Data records
⁂
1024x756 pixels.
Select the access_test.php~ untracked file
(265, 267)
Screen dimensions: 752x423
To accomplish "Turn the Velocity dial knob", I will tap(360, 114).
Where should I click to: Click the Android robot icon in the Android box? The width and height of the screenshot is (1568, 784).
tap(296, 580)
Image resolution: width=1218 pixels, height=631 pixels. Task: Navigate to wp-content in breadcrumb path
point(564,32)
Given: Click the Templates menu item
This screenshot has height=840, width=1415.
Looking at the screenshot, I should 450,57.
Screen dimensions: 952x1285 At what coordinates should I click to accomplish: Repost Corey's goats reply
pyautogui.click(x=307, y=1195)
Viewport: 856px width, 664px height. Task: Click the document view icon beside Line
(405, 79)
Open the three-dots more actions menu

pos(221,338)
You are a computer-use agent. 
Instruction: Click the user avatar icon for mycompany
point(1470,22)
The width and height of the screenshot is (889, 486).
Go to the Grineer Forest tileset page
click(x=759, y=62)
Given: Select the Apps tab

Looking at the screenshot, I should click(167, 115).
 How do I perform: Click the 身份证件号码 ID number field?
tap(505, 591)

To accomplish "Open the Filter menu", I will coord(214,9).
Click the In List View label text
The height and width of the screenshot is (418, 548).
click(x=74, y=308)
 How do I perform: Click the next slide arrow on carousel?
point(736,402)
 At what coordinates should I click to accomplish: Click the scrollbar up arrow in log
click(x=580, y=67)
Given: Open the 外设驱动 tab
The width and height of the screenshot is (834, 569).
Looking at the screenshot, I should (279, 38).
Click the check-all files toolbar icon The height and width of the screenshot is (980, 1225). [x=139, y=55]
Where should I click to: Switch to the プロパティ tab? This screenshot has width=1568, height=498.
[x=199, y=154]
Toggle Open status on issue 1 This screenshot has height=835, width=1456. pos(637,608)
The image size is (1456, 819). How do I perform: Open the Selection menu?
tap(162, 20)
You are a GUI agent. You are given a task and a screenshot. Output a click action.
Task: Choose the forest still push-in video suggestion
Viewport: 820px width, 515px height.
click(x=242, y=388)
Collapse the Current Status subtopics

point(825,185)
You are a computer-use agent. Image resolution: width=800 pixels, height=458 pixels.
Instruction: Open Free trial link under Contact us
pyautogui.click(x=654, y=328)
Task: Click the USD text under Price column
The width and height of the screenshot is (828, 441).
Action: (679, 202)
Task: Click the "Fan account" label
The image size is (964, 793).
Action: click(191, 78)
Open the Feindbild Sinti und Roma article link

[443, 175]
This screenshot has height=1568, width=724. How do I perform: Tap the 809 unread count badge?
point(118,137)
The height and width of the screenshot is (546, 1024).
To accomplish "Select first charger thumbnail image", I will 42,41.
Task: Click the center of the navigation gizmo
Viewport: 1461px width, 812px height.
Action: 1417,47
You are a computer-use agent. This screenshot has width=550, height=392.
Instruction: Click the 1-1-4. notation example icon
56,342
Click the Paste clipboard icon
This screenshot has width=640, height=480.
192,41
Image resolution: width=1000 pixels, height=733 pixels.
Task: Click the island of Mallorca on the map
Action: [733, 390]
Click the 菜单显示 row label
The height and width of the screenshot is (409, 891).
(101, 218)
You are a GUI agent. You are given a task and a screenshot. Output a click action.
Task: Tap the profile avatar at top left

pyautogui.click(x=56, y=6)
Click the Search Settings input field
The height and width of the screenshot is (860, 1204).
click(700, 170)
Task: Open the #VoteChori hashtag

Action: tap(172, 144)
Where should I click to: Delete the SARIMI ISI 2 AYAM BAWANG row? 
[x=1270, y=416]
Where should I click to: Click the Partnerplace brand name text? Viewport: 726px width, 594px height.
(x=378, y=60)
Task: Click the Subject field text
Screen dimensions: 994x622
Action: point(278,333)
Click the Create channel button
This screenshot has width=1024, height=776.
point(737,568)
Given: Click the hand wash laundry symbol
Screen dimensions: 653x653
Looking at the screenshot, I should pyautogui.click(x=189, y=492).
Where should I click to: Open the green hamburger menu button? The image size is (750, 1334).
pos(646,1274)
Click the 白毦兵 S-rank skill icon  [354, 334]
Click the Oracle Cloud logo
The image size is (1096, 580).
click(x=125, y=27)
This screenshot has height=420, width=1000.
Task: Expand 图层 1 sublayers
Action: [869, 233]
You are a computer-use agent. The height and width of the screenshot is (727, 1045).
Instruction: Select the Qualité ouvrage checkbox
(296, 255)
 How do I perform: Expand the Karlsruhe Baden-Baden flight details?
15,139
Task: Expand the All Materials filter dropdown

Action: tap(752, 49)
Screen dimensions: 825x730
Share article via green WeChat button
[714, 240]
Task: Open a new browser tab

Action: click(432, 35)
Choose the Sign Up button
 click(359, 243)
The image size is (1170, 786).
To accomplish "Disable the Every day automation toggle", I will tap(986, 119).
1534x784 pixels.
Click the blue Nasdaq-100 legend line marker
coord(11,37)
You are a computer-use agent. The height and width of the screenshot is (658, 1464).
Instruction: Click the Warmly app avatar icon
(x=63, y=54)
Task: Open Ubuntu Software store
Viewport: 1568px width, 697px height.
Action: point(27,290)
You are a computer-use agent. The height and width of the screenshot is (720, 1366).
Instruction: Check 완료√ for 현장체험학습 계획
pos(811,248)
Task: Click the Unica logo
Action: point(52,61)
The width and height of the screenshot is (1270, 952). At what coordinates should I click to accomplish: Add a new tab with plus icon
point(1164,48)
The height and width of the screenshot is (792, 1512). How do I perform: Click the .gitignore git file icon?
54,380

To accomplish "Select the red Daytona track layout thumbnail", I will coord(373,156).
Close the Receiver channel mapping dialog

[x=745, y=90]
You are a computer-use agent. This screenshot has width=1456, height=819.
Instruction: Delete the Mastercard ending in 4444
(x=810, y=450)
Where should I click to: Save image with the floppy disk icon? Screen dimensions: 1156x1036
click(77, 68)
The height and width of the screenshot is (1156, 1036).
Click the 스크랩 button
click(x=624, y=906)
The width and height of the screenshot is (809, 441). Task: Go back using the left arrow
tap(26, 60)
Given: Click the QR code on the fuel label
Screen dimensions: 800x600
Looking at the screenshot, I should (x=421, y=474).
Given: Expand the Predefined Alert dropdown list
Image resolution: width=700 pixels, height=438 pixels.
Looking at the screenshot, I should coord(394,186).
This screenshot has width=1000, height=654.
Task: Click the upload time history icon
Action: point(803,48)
⁂
Retype all of the data exactly. Leave nothing out.

1024x756 pixels.
Select the access_test.php~ untracked file
(265, 267)
Screen dimensions: 752x423
To accomplish "Turn the Velocity dial knob", I will tap(360, 114).
Where should I click to: Click the Android robot icon in the Android box? The width and height of the screenshot is (1568, 784).
tap(296, 580)
Image resolution: width=1218 pixels, height=631 pixels. Task: Navigate to wp-content in breadcrumb path
point(564,32)
Given: Click the Templates menu item
This screenshot has height=840, width=1415.
Looking at the screenshot, I should 450,57.
Screen dimensions: 952x1285 At what coordinates should I click to accomplish: Repost Corey's goats reply
pyautogui.click(x=307, y=1195)
Viewport: 856px width, 664px height. Task: Click the document view icon beside Line
(405, 79)
Open the three-dots more actions menu

pos(221,338)
You are a computer-use agent. 
Instruction: Click the user avatar icon for mycompany
point(1470,22)
The width and height of the screenshot is (889, 486).
Go to the Grineer Forest tileset page
click(x=759, y=62)
Given: Select the Apps tab

Looking at the screenshot, I should click(167, 115).
 How do I perform: Click the 身份证件号码 ID number field?
tap(505, 591)

To accomplish "Open the Filter menu", I will coord(214,9).
Click the In List View label text
The height and width of the screenshot is (418, 548).
click(x=74, y=308)
 How do I perform: Click the next slide arrow on carousel?
point(736,402)
 At what coordinates should I click to accomplish: Click the scrollbar up arrow in log
click(x=580, y=67)
Given: Open the 外设驱动 tab
The width and height of the screenshot is (834, 569).
Looking at the screenshot, I should (279, 38).
Click the check-all files toolbar icon The height and width of the screenshot is (980, 1225). [x=139, y=55]
Where should I click to: Switch to the プロパティ tab? This screenshot has width=1568, height=498.
[x=199, y=154]
Toggle Open status on issue 1 This screenshot has height=835, width=1456. pos(637,608)
The image size is (1456, 819). How do I perform: Open the Selection menu?
tap(162, 20)
You are a GUI agent. You are given a task and a screenshot. Output a click action.
Task: Choose the forest still push-in video suggestion
Viewport: 820px width, 515px height.
click(x=242, y=388)
Collapse the Current Status subtopics

point(825,185)
You are a computer-use agent. Image resolution: width=800 pixels, height=458 pixels.
Instruction: Open Free trial link under Contact us
pyautogui.click(x=654, y=328)
Task: Click the USD text under Price column
The width and height of the screenshot is (828, 441).
Action: (679, 202)
Task: Click the "Fan account" label
The image size is (964, 793).
Action: click(191, 78)
Open the Feindbild Sinti und Roma article link

[443, 175]
This screenshot has height=1568, width=724. How do I perform: Tap the 809 unread count badge?
point(118,137)
The height and width of the screenshot is (546, 1024).
To accomplish "Select first charger thumbnail image", I will 42,41.
Task: Click the center of the navigation gizmo
Viewport: 1461px width, 812px height.
Action: 1417,47
You are a computer-use agent. This screenshot has width=550, height=392.
Instruction: Click the 1-1-4. notation example icon
56,342
Click the Paste clipboard icon
This screenshot has width=640, height=480.
192,41
Image resolution: width=1000 pixels, height=733 pixels.
Task: Click the island of Mallorca on the map
Action: [733, 390]
Click the 菜单显示 row label
The height and width of the screenshot is (409, 891).
(101, 218)
You are a GUI agent. You are given a task and a screenshot. Output a click action.
Task: Tap the profile avatar at top left

pyautogui.click(x=56, y=6)
Click the Search Settings input field
The height and width of the screenshot is (860, 1204).
click(700, 170)
Task: Open the #VoteChori hashtag

Action: tap(172, 144)
Where should I click to: Delete the SARIMI ISI 2 AYAM BAWANG row? 
[x=1270, y=416]
Where should I click to: Click the Partnerplace brand name text? Viewport: 726px width, 594px height.
(x=378, y=60)
Task: Click the Subject field text
Screen dimensions: 994x622
Action: point(278,333)
Click the Create channel button
This screenshot has width=1024, height=776.
point(737,568)
Given: Click the hand wash laundry symbol
Screen dimensions: 653x653
Looking at the screenshot, I should pyautogui.click(x=189, y=492).
Where should I click to: Open the green hamburger menu button? The image size is (750, 1334).
pos(646,1274)
Click the 白毦兵 S-rank skill icon  [354, 334]
Click the Oracle Cloud logo
The image size is (1096, 580).
click(x=125, y=27)
This screenshot has height=420, width=1000.
Task: Expand 图层 1 sublayers
Action: [869, 233]
You are a computer-use agent. The height and width of the screenshot is (727, 1045).
Instruction: Select the Qualité ouvrage checkbox
(296, 255)
 How do I perform: Expand the Karlsruhe Baden-Baden flight details?
15,139
Task: Expand the All Materials filter dropdown

Action: tap(752, 49)
Screen dimensions: 825x730
Share article via green WeChat button
[714, 240]
Task: Open a new browser tab

Action: click(432, 35)
Choose the Sign Up button
 click(359, 243)
The image size is (1170, 786).
To accomplish "Disable the Every day automation toggle", I will tap(986, 119).
1534x784 pixels.
Click the blue Nasdaq-100 legend line marker
coord(11,37)
You are a computer-use agent. The height and width of the screenshot is (658, 1464).
Instruction: Click the Warmly app avatar icon
(x=63, y=54)
Task: Open Ubuntu Software store
Viewport: 1568px width, 697px height.
Action: point(27,290)
You are a computer-use agent. The height and width of the screenshot is (720, 1366).
Instruction: Check 완료√ for 현장체험학습 계획
pos(811,248)
Task: Click the Unica logo
Action: point(52,61)
The width and height of the screenshot is (1270, 952). At what coordinates should I click to accomplish: Add a new tab with plus icon
point(1164,48)
The height and width of the screenshot is (792, 1512). How do I perform: Click the .gitignore git file icon?
54,380

To accomplish "Select the red Daytona track layout thumbnail", I will coord(373,156).
Close the Receiver channel mapping dialog

[x=745, y=90]
You are a computer-use agent. This screenshot has width=1456, height=819.
Instruction: Delete the Mastercard ending in 4444
(x=810, y=450)
Where should I click to: Save image with the floppy disk icon? Screen dimensions: 1156x1036
click(77, 68)
The height and width of the screenshot is (1156, 1036).
Click the 스크랩 button
click(x=624, y=906)
The width and height of the screenshot is (809, 441). Task: Go back using the left arrow
tap(26, 60)
Given: Click the QR code on the fuel label
Screen dimensions: 800x600
Looking at the screenshot, I should (x=421, y=474).
Given: Expand the Predefined Alert dropdown list
Image resolution: width=700 pixels, height=438 pixels.
Looking at the screenshot, I should coord(394,186).
This screenshot has width=1000, height=654.
Task: Click the upload time history icon
Action: point(803,48)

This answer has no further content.